How do I calculate the induced voltage on a finite antenna

Question

I'm trying to calculate (numerically) the induced voltage on a half-wave dipole caused by a moving charge as a function of time. Up to this point the way I have been doing this is using the formula

$V = \vec{E} \cdot \vec{h} \,,$

where $\vec{E}$ is the electric field from the moving charge, measured at the centre point of the antenna and $\vec{h}$ is the effective length of the antenna. The literature informs me that

$\vec{h}(\theta) = h(\theta) \, \hat{\theta} = \frac{\lambda}{\pi} \frac{\cos(\frac{\pi}{2}\cos\theta)}{\sin\theta} \hat\theta $

where $\theta$ is the angle between the axis of the dipole and the radiating charge.

My question is, how much of an approximation is this? My antenna has a non-zero size and thus the electric field (which is not sinusoidal in time) is going to vary as a function of time and space along the antenna due the propagation time of the EM waves. Is there an integral over the length of the antenna (or alternatively in time) that needs to be performed to get the true voltage? If so, what form does this take?

I suspect that any correction to the current case is going to be fairly minor from my own tests of plotting the electric field at various points along the antenna but it would be good to confirm this since I would like to simulate an arbitrary antenna at some point.

Answer 1

The accelerated charge's electric field $\mathbf E_{charge}$ causes an external electromotive force in the antenna, which can be expressed as integral over the body of the antenna in the chosen positive direction of the antenna dipole:

$$ \mathscr{E} = \int_{antenna~rods} \mathbf E_{charge} \cdot d\mathbf s . $$

This is not (conceptually) the voltage = difference of potential between two antenna terminals yet, because the effect of the antenna's own field isn't taken into account. That depends on what the antenna terminals are connected to.

If they are not connected to anything (zero load), then induced current in the antenna will be very small and we can approximate and assume it is zero. Since a good antenna is made of a good conductor, zero current implies zero net electric field inside. So in this approximation, the external electric field is completely cancelled out by the antenna electric field due to charges in the antenna itself. Since there is almost no current, this antenna electric field has no induced field component (since there is almost no changing current), and is thus entirely due to electrostatic field of surface charges on the antenna. Only in this case, we can conclude that difference of potential is equal in magnitude to $\mathscr{E}$, and it is of course opposite in sign (so that the two field effects cancel each other out in the antenna conductor).

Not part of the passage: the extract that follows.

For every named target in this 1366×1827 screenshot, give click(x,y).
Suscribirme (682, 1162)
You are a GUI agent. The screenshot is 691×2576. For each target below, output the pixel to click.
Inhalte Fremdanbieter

If the antenna terminals are connected to a conductive load (a low resistor, a large capacitor, or some appropriate circuit allowing current to flow), then current in the antenna may no longer be negligible, and induced electric field of the antenna may become important. This induced electric field helps in counteracting the external electric field in the antenna, so the induced difference of electric potential = voltage between the two antenna terminals may be lower in magnitude than $\mathscr{E}$. Finding the value can be a complicated problem depending on the accuracy needed. In the simplest model, one may treat the system as some RLC circuit powered by an emf source of some internal resistance. In a more detailed model, one would assume some definite geometry of the antenna (and possibly also the relevant parts of the connected circuit) and then for this fixed geometry, search for parameters of equivalent emf source (emf value and internal resistance) via solving some equivalent of Maxwell's equations for such a system, with help of the computer.